EXTRAIT DU TEXTE

Il est tout à fait louable que nous alimentions la réflexion sur des sujets divers, mais je regrette que ces articles n’aient pas été précédés d’une mention indiquant qu’ils ne reflètent que l’opinion de leurs auteurs.
De ce fait, ils peuvent passer aux yeux de certains pour une position du Parti sur des sujets qui n’ont pas été démocratiquement débattus.
Cela me parait d’autant plus regrettable qu’à mon avis ces articles tournent délibérément le dos au marxisme et même parfois à l’objectif révolutionnaire de la transformation des rapports de production.
Une véritable analyse marxiste consiste à considérer les problèmes, sous l’éclairage des connaissances scientifiques actuelles, dans le contexte historique et politique actuel et non pas dans les conditions idéales d’un socialisme mondial.
C’est ce qui fait du marxisme une théorie vivante et sans cesse renouvelée.
Immanquablement, ce défaut aboutit à des contradictions comme, par exemple, d’un coté la relance de l’aéronautique et d’autre part la préconisation des voyages virtuels grâce à la 5G.
Comment en est-on arrivé là ?
Le fantasme du professeur Tournesol
Les scientifiques trainent l’image du professeur Tournesol (ou d’Archimède) entièrement préoccupé de ses recherches au point d’en oublier tous les besoins même les plus fondamentaux comme dormir et se nourrir.
Et bien non! Les scientifiques, quelle que soit leur valeur sont aussi des femmes et des hommes.
Leur fonction ne leur confère pas une immunité aux désirs et aux passions qui touchent le commun des mortels.
Ils sont aussi sensibles, à des degrés divers, à l’attrait de l’argent, au désir de reconnaissance, au bien être de leurs proches et pour résumer à toutes les motivations qui sont susceptibles d’animer ceux qui n’ont pas leurs connaissances.
Faire abstraction de ce facteur mène inévitablement à une lecture non critique de leurs productions.
D’autres raisons :
- La confiance totale en la science : le scientisme
Tous nos problèmes pourront être résolus par la science.
Cette survivance du XIXème siècle se raréfie mais fait encore des victimes même dans nos rangs.
Elle induit une confiance totale en la connaissance scientifique, exclu le doute et à ce titre elle est totalement antiscientifique, car le progrès scientifique n’existe que par la remise en cause permanente des connaissances actuelles.
- Les conflits d’intérêt
Toute publication devrait s’accompagner d’une déclaration des liens (financiers, familiaux, professionnels, syndicaux etc.) de celui qui publie.
Il n’est pas rare de voir des articles favorables au nucléaire dont les auteurs sont des salariés du nucléaire.
Ils sont bien placés pour en parler mais à nous de lire en ayant en arrière plan « Qui scierait la branche sur laquelle il est assis ».

DONNÉES
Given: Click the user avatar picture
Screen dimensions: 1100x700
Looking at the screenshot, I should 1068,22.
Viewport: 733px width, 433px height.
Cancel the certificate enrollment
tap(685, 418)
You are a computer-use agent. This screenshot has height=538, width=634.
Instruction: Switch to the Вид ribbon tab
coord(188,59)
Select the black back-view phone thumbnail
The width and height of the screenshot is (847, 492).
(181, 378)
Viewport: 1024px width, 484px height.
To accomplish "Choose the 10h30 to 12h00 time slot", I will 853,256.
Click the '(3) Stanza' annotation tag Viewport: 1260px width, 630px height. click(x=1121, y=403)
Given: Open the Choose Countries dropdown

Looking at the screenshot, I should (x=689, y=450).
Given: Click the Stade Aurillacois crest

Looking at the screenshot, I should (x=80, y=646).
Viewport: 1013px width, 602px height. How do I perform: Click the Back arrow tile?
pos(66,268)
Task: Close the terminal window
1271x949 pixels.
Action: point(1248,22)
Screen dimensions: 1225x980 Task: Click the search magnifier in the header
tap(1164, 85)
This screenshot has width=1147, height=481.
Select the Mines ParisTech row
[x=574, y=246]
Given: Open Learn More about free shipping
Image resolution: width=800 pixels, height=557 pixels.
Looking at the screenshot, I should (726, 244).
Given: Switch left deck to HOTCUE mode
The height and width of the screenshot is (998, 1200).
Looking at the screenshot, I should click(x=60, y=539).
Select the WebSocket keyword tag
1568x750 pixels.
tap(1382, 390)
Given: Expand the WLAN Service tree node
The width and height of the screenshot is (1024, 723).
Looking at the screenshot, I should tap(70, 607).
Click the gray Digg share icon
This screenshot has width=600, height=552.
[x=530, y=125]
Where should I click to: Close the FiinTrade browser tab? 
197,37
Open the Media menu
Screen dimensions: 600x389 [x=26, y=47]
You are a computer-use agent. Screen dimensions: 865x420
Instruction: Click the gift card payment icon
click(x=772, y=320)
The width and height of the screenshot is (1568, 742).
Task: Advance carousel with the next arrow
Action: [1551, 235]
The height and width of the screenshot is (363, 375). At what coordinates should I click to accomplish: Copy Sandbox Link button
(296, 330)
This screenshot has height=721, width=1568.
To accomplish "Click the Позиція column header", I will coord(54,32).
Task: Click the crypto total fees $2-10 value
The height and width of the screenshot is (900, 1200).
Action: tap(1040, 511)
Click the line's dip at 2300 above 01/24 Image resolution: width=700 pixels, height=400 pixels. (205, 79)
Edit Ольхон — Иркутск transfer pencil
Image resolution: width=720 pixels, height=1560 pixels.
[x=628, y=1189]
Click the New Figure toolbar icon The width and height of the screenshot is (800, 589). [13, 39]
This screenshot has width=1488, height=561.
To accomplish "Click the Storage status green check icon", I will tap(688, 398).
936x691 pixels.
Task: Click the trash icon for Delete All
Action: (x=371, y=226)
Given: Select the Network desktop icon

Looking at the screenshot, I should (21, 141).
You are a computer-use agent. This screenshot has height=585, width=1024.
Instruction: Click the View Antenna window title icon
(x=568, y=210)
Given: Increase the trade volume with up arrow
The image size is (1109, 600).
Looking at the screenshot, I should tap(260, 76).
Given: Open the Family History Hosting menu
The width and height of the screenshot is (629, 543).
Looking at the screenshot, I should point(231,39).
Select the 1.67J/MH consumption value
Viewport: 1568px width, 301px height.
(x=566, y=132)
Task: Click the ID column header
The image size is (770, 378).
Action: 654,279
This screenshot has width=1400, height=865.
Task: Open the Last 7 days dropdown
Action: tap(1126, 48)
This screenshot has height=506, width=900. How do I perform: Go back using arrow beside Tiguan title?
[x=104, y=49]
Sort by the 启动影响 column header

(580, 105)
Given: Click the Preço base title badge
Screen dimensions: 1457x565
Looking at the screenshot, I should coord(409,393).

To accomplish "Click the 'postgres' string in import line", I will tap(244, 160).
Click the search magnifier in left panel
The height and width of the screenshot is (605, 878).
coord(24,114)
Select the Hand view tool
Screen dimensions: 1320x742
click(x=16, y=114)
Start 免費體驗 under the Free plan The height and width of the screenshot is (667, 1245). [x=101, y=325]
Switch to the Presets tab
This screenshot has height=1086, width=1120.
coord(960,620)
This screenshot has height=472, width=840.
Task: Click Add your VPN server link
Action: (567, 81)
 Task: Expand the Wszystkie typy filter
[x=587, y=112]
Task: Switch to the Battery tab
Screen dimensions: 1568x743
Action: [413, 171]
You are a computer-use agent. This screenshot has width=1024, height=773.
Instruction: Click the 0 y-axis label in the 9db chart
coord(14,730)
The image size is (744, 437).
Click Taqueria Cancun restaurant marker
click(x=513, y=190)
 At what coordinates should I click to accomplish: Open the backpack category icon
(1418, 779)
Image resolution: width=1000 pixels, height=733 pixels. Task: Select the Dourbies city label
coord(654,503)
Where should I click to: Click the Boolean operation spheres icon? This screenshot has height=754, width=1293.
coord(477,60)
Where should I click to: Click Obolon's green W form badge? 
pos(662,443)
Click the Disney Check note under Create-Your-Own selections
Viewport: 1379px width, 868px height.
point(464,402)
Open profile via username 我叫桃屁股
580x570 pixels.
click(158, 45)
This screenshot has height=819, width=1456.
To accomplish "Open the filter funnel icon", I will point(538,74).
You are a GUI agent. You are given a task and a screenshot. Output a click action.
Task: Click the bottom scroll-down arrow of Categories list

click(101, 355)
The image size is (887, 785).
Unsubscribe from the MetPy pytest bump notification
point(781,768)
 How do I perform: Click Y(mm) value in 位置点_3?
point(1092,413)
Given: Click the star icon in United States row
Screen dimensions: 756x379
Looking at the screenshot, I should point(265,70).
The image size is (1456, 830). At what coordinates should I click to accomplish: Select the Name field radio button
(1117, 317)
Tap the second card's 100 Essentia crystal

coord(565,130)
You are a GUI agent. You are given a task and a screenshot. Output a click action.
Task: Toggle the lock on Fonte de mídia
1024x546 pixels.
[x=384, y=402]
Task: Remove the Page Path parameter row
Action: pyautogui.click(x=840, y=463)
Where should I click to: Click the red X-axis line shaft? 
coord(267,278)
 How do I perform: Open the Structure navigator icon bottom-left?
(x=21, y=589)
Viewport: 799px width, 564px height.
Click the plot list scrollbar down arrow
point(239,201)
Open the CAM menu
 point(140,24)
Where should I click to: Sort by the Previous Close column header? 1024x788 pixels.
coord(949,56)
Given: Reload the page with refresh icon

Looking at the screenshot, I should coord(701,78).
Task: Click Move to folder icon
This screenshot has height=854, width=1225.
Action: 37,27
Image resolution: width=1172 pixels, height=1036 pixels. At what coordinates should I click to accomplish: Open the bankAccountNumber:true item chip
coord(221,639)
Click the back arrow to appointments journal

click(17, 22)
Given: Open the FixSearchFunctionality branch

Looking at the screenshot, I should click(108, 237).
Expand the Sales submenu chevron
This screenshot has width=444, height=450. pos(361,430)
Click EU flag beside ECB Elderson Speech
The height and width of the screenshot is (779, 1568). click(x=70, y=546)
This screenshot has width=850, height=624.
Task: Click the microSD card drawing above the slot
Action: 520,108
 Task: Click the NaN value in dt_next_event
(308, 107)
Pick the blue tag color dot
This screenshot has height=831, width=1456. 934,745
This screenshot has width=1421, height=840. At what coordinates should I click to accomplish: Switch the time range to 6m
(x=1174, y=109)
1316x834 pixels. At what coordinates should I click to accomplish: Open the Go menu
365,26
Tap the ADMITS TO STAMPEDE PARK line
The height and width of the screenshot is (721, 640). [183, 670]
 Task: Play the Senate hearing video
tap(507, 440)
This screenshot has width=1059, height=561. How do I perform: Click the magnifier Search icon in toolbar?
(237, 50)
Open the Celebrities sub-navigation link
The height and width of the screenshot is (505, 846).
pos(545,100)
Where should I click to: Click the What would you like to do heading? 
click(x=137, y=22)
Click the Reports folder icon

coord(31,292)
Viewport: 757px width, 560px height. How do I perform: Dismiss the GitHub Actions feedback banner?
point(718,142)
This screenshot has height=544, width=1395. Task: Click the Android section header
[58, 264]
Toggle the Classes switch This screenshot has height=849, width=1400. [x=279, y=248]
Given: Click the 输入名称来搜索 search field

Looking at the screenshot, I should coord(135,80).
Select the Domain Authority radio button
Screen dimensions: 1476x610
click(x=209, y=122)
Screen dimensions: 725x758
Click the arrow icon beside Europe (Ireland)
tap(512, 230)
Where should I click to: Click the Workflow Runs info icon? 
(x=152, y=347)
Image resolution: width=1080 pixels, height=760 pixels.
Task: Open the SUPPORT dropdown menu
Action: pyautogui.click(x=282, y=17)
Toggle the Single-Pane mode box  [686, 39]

TÂCHES À FAIRE
a) Réponds à ces questions sur le texte sur la science et le marxisme :
(i) Quelle mention aurait dû précéder les articles ?
(ii) Quels deux personnages donnent aux scientifiques l'image qu'ils traînent ?
(iii) De quel siècle le scientisme est-il une survivance ?
b) Reprends le texte sur la science et le marxisme juste après sa dernière phrase et écris la suite.
Les lignes ne sont pas utiles ici.

RÉPONSES PAR TÂCHE
a)
(i) Une mention indiquant qu'ils ne reflètent que l'opinion de leurs auteurs.
(ii) Le professeur Tournesol et Archimède.
(iii) Du XIXe siècle.

b)
- La volonté de ne pas paraitre passéiste
On a souvent associé le communisme à des régimes criminels, obscurantistes, visant l’autarcie et réticents au progrès (Cambodge, Albanie, Corée du Nord).
Pour ne pas ressembler à ces caricatures certains trouvent opportun d’être ouverts à toutes innovations.
- La volonté de ne pas crier avec les loups
Dans notre période troublée se développent des courants de pensée tournant le dos à toute rationalité, créant de nouvelles divinités ou recyclant des croyances moribondes.
Les sectes, les complotistes, les gourous fleurissent.
Pour se démarquer de ces dérives, ou en réactions à celles-ci certains croient juste d’adopter des positions opposées.
Mais ce n’est pas parce qu’un écervelé affirme quelque chose que son contraire est vrai.
- La défense de l’emploi
Je termine par ce motif (bien qu’il en ait peut-être d’autres voire qu’il y ait une combinaison subtile des précédents).
C’est celui que je comprends le mieux.
En effet, dans un contexte de capitalisme mondialisé, refuser une innovation ne peut qu’avoir des conséquences désastreuses du point de vue économique et du point de vue de l’emploi.
Aussi ne pas s’opposer aux transformations, c’est du pragmatisme.
Mais dans ce cas là, il faut que cela soit clairement énoncé et annoncé et pas masqué par des arguments fallacieux.
C’est en ce sens que je dis qu’il y a là une espèce d’abandon des objectifs révolutionnaires que sont la maitrise de la production et des rapports de production.
Cette acceptation peut s’apparenter à une gestion du capitalisme, mais avons-nous le choix dans la situation actuelle ?
Je ne le crois pas.
Mais je pense qu’il faut en être conscient et l’assumer.
Mais aussi sans oublier (même si cela est relativement utopique) la critique du travail et du rapport au travail que Paul Lafargue faisait dans « Le droit à la paresse » :
« Une étrange folie possède les classes ouvrières des nations où règne la civilisation capitaliste. Cette folie traîne à sa suite des misères individuelles et sociales qui, depuis deux siècles, torturent la triste humanité. Cette folie est l'amour du travail, la passion moribonde du travail, poussée jusqu'à l'épuisement des forces vitales de l'individu et de sa progéniture… »
La science actuelle
Le capitalisme fait des ravages partout, la science n’est pas en reste.
J’ai participé à un certain nombre de rencontres avec des chercheurs. Immanquablement revenait dans leur discours le temps passé à trouver des financements privés au détriment de la recherche (sauf dans le nucléaire ou le problème est différent).
Car la recherche est devenue très majoritairement financée par le privé et le processus se continue.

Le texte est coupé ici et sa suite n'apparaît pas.